Keels
The Official Keels of RunDisney
- Joined
- Feb 27, 2008
- Messages
- 7,366
you wouldn't own all the content. but espn could offer streaming service for sports. funny that they are losing subscribers but that means that the millenials aren't that into sports since espn has baseball basketball and of course football including college bowl games, the playoffs and championship game. the only thing they haven't had was the superbowl.
They can't offer streaming presentations of sporting events they don't have the rights to. Personally, as a partial cord-cutter (we have satellite here in Texas but not in our house in Florida), I'm not going to pay a single dime to ESPN for their coverage of sports or original programming (including "30 for 30", which I think is the only decent original program they do). I pay for direct coverage from the league's themselves (MLB, NBA and NFL). If I'm watching analysis of sports, I'm watching intelligent analysis by people I view to be as experts in their field - not a bunch of talking heads that just want to scream hyperbole at each other or just throw ridiculous crap against the wall to see what they can drive as clickbait on their website.

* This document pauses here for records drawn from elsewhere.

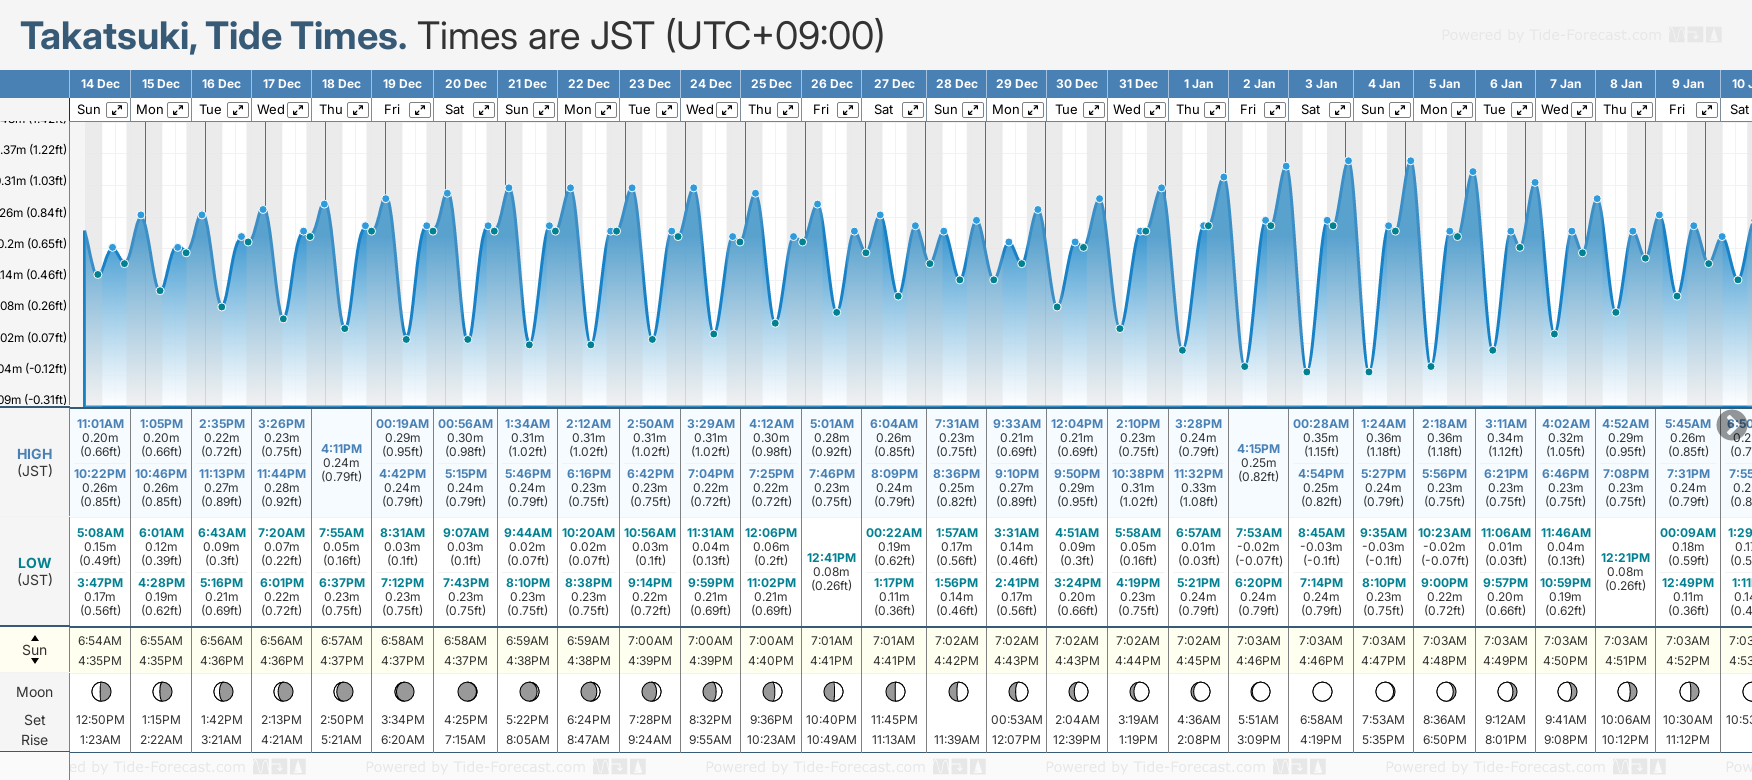The height and width of the screenshot is (780, 1752).
Task: Click the 12:41PM low tide on 26 Dec
Action: click(x=831, y=558)
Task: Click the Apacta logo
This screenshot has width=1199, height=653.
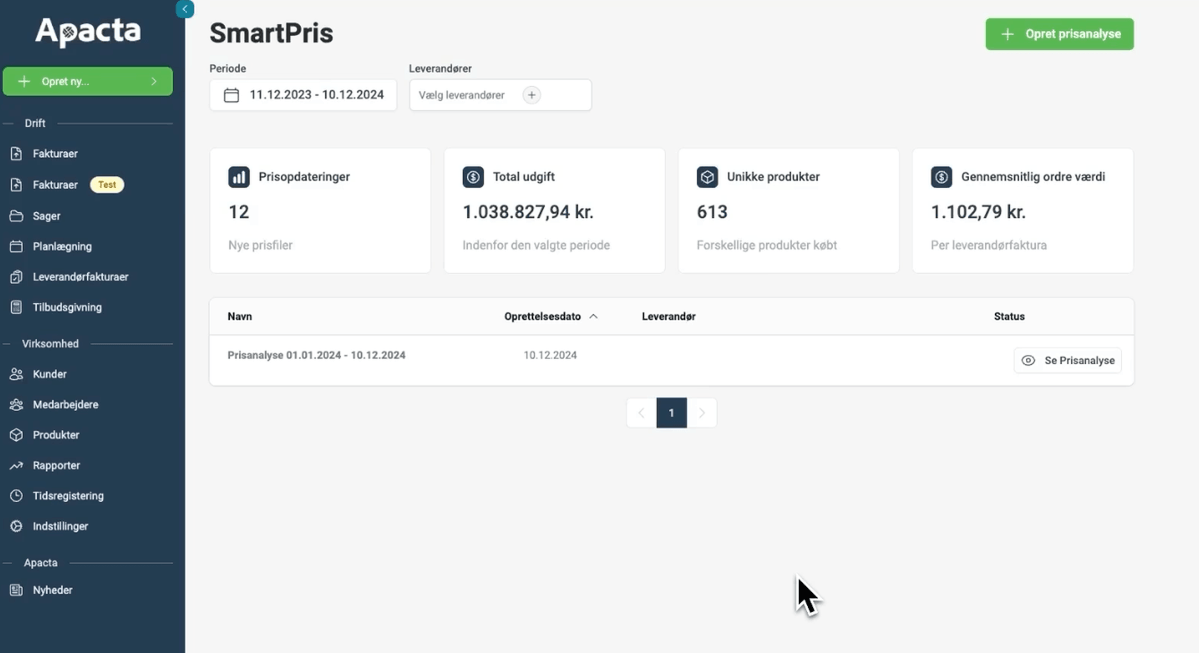Action: (x=88, y=33)
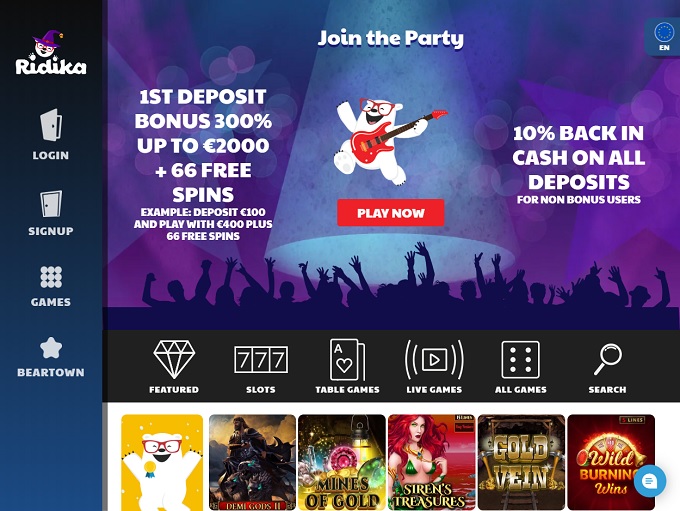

ESPN is like the second-highest channel offering for satellite/cable carriers - almost as much as HBO, etc., short of being a premium channel.
If Disney is worried about ESPN just burning piles of cash and losing cord-cutters, they need to look at WHY cord-cutters aren't sticking with the online product they offer - and it goes across the board, from their high-priced "talent" to their exclusive sports contracts to platform. In my opinion - it's not just one rotten egg (cord-cutting) that's killing ESPN, it's a dozen rotten eggs.